MATERIAL PROVIDED Start Marker

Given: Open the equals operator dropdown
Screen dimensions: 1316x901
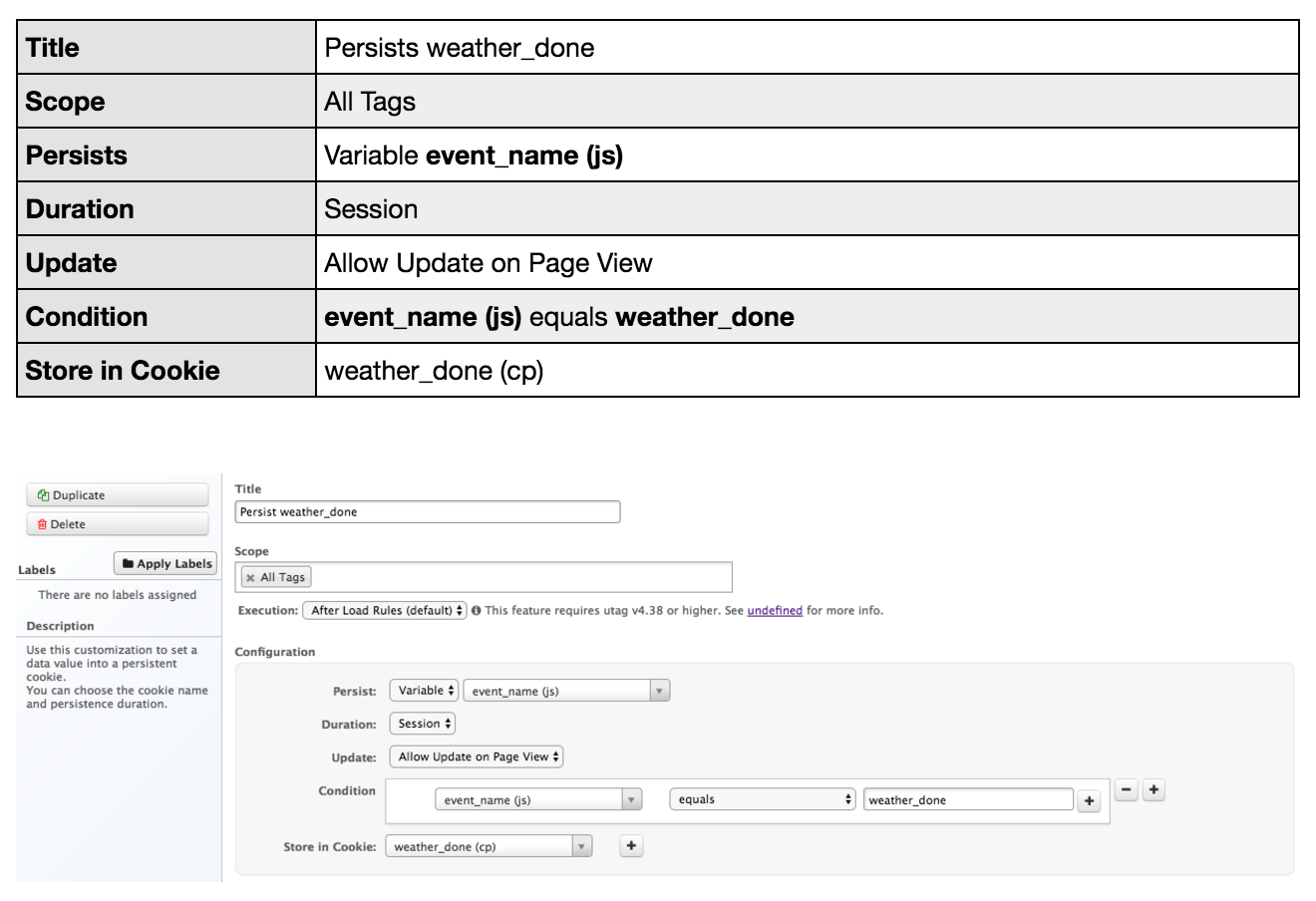Looking at the screenshot, I should click(x=762, y=800).
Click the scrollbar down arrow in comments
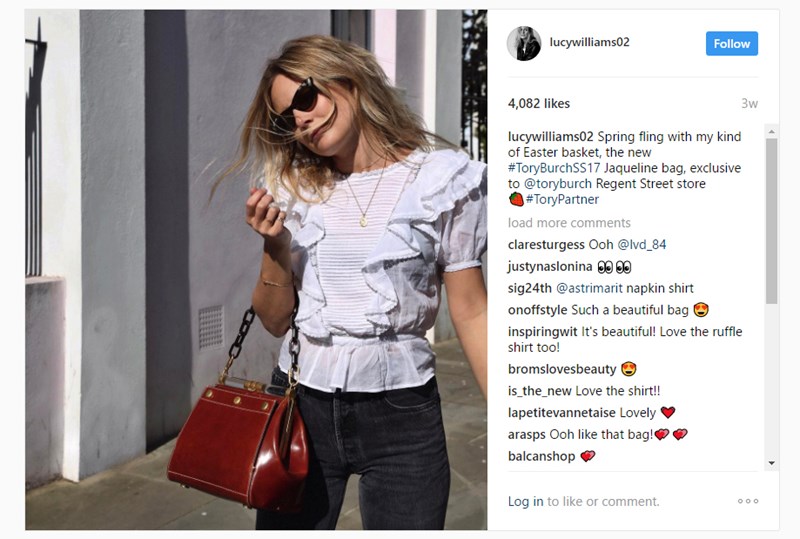Image resolution: width=800 pixels, height=539 pixels. tap(771, 463)
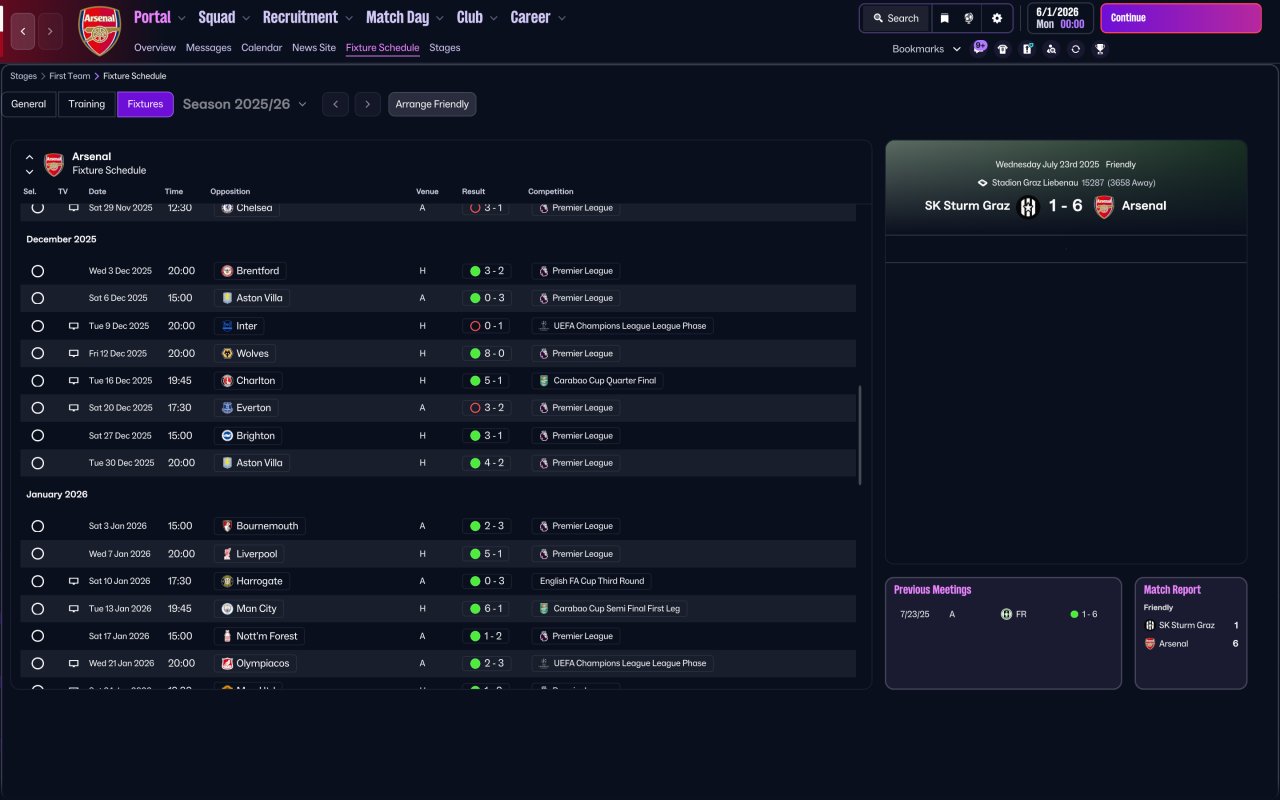This screenshot has width=1280, height=800.
Task: Click the Arsenal club crest logo
Action: 100,31
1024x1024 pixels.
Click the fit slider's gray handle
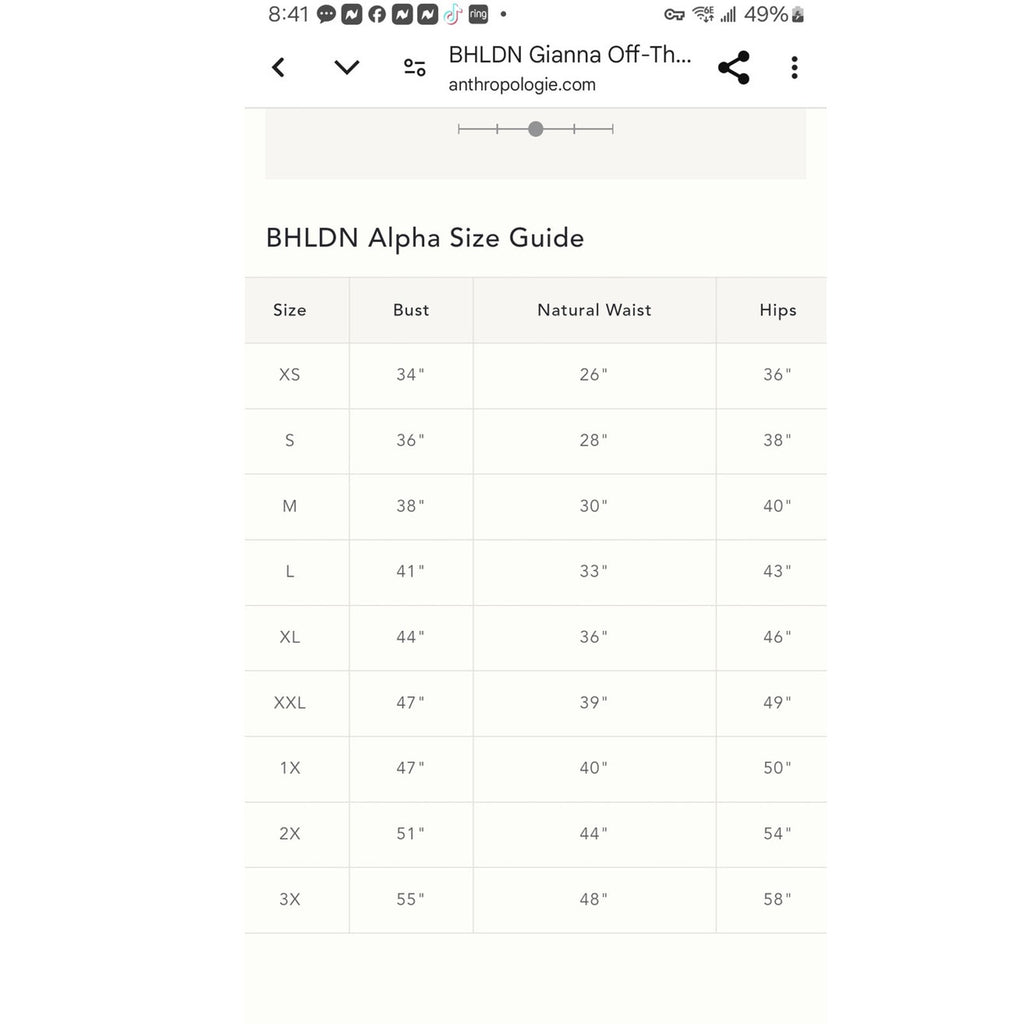pos(536,129)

MATERIAL PROVIDED End Marker

» **EXERCISE REQUIREMENTS**
Copy only these lines from the records above, exactly: the one with "Screen dimensions: 1316x901", the one with "1024x1024 pixels.", and those between. Skip the pictures.

» **THE ANSWER**
Screen dimensions: 1316x901
Looking at the screenshot, I should click(x=762, y=800).
Click the scrollbar down arrow in comments
Image resolution: width=800 pixels, height=539 pixels. tap(771, 463)
This screenshot has width=1280, height=800.
Task: Click the Arsenal club crest logo
Action: 100,31
1024x1024 pixels.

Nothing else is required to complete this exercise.